• GIVEN TASK: Copy every line of the listing below word for word, and leave the pictures out of your copy.

/---

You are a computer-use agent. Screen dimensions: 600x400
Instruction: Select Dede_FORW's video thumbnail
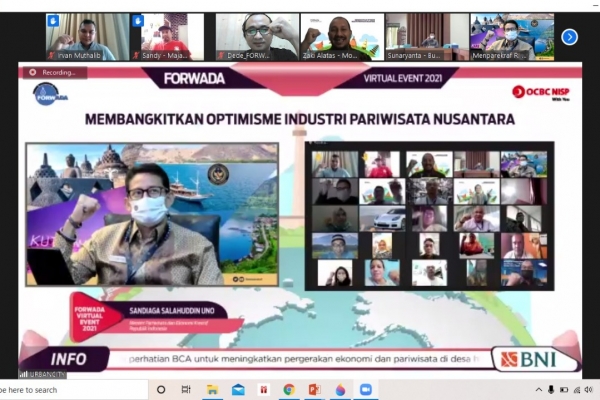click(257, 37)
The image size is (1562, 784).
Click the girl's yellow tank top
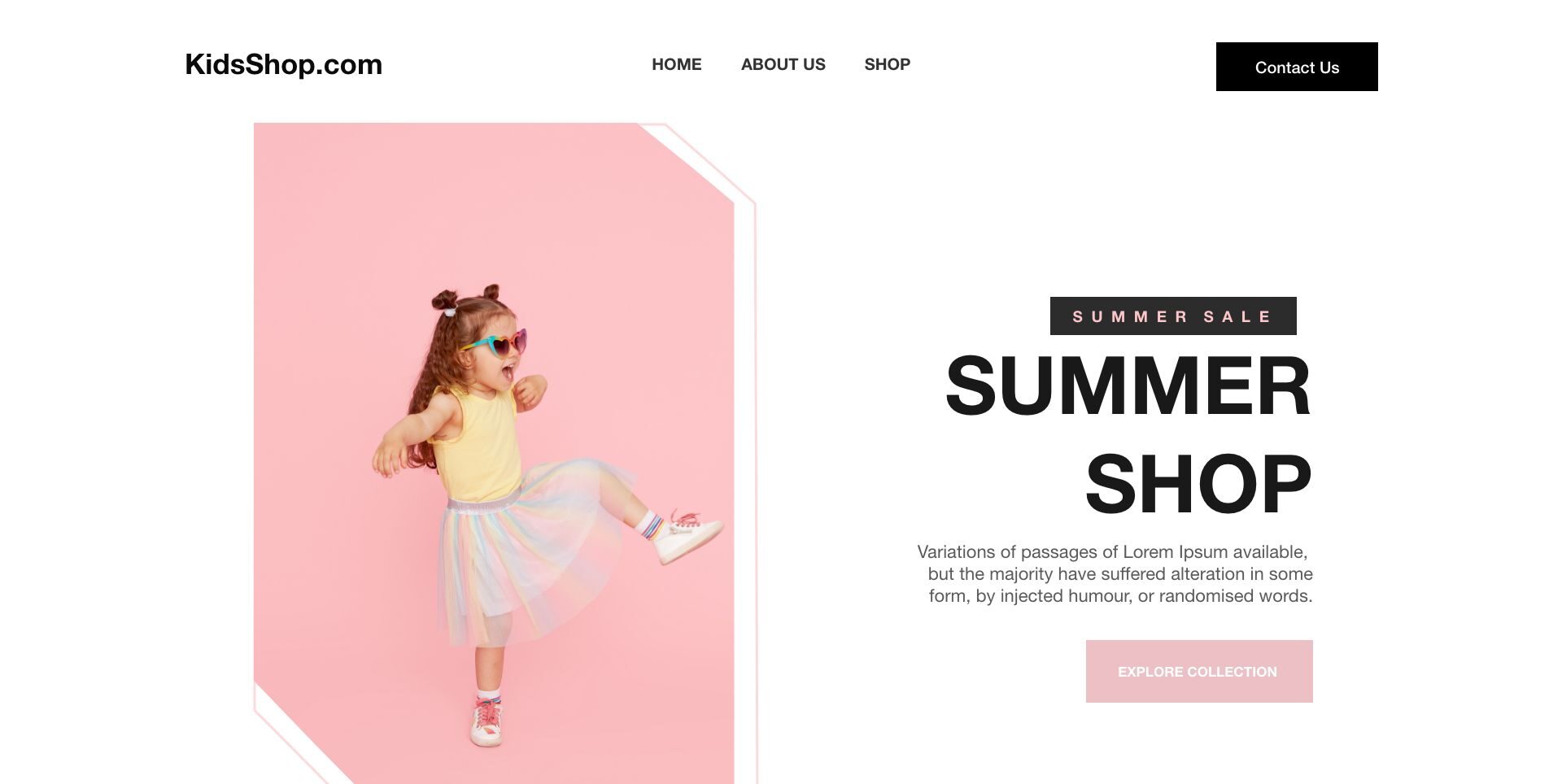[x=478, y=446]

\---

• RIGHT ANSWER:
You are a computer-use agent. Screen dimensions: 600x400
Instruction: Select Dede_FORW's video thumbnail
click(257, 37)
The image size is (1562, 784).
Click the girl's yellow tank top
[x=478, y=446]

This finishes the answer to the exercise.